Write out, word for word, every line in the data below from the one containing "Task: Expand the Configuration" to the one containing "Select the wrench", both of them included.
━━━
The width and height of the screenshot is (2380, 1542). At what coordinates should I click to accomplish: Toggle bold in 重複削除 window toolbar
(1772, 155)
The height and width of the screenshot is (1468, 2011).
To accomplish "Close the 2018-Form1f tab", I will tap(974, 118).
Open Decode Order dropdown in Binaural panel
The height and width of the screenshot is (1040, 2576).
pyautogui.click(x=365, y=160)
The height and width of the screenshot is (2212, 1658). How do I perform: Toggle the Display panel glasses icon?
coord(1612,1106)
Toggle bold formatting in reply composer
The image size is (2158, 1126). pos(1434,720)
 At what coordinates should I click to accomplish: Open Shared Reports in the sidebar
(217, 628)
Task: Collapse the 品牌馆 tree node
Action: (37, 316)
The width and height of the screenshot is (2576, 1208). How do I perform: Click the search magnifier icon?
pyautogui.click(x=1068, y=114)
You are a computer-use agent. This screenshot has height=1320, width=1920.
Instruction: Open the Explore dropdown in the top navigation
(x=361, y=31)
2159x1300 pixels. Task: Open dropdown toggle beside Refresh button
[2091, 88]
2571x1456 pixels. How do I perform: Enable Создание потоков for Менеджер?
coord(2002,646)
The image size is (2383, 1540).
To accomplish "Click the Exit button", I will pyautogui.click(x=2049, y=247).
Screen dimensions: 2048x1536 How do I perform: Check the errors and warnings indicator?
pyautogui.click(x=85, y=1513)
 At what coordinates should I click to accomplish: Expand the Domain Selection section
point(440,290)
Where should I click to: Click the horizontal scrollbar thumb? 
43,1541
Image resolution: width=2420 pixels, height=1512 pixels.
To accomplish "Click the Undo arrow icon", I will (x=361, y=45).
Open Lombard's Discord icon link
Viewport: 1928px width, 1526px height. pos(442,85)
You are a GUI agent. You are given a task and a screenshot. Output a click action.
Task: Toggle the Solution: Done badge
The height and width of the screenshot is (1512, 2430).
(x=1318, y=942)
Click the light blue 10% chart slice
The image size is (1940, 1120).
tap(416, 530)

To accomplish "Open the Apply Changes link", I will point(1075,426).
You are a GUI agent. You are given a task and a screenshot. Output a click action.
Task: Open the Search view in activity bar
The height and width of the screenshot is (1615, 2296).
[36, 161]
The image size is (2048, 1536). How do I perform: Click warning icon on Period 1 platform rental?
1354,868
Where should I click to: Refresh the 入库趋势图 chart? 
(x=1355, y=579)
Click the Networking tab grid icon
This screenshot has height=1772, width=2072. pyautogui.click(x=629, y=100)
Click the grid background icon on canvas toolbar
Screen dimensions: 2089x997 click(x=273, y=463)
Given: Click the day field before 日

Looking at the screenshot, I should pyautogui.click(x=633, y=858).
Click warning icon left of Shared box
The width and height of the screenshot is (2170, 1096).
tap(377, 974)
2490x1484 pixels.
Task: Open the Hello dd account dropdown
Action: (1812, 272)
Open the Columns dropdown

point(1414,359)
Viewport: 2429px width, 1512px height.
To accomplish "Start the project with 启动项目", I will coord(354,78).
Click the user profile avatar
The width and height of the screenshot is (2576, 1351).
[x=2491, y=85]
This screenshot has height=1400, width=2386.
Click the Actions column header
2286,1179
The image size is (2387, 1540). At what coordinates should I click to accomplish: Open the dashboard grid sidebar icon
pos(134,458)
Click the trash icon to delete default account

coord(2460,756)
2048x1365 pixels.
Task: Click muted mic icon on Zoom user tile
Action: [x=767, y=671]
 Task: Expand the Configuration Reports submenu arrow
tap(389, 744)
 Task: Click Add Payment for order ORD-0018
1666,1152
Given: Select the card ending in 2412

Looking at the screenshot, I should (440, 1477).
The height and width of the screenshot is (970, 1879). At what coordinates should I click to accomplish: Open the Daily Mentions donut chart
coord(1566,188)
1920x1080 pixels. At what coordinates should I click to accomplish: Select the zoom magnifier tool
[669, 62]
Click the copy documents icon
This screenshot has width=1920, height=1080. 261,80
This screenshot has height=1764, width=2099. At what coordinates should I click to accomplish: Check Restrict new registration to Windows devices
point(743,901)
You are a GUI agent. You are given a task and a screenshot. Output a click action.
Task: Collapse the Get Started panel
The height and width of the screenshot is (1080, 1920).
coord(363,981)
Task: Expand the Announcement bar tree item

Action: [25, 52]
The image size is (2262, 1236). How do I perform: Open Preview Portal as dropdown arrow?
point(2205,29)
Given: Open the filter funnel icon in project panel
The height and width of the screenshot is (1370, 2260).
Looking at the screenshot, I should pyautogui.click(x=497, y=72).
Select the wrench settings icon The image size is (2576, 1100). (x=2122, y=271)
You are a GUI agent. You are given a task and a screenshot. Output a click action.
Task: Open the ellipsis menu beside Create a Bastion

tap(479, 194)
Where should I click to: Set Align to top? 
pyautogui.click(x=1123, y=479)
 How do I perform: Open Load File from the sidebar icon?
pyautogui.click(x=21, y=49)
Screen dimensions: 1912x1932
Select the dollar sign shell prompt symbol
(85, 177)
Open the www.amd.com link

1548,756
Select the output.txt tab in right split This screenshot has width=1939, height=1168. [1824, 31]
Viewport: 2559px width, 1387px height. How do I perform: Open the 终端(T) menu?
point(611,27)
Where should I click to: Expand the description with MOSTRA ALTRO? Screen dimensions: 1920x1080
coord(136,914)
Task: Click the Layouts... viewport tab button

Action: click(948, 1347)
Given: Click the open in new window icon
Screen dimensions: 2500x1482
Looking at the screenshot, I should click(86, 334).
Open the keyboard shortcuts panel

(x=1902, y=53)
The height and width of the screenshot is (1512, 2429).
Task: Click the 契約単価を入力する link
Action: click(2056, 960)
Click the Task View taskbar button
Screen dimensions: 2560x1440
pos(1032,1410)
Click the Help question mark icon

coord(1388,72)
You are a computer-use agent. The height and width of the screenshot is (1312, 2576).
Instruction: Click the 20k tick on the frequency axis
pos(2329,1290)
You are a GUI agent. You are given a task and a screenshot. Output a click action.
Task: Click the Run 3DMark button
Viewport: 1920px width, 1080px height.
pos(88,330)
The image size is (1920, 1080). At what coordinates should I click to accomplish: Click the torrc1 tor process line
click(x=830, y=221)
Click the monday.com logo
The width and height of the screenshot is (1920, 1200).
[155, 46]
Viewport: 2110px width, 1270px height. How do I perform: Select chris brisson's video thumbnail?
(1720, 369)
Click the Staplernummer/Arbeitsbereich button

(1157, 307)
━━━
§ OUTPUT
 Task: Expand the Configuration Reports submenu arrow
tap(389, 744)
 Task: Click Add Payment for order ORD-0018
1666,1152
Given: Select the card ending in 2412

Looking at the screenshot, I should (440, 1477).
The height and width of the screenshot is (970, 1879). At what coordinates should I click to accomplish: Open the Daily Mentions donut chart
coord(1566,188)
1920x1080 pixels. At what coordinates should I click to accomplish: Select the zoom magnifier tool
[669, 62]
Click the copy documents icon
This screenshot has width=1920, height=1080. 261,80
This screenshot has height=1764, width=2099. At what coordinates should I click to accomplish: Check Restrict new registration to Windows devices
point(743,901)
You are a GUI agent. You are given a task and a screenshot. Output a click action.
Task: Collapse the Get Started panel
The height and width of the screenshot is (1080, 1920).
coord(363,981)
Task: Expand the Announcement bar tree item

Action: [25, 52]
The image size is (2262, 1236). How do I perform: Open Preview Portal as dropdown arrow?
point(2205,29)
Given: Open the filter funnel icon in project panel
The height and width of the screenshot is (1370, 2260).
Looking at the screenshot, I should pyautogui.click(x=497, y=72).
Select the wrench settings icon The image size is (2576, 1100). (x=2122, y=271)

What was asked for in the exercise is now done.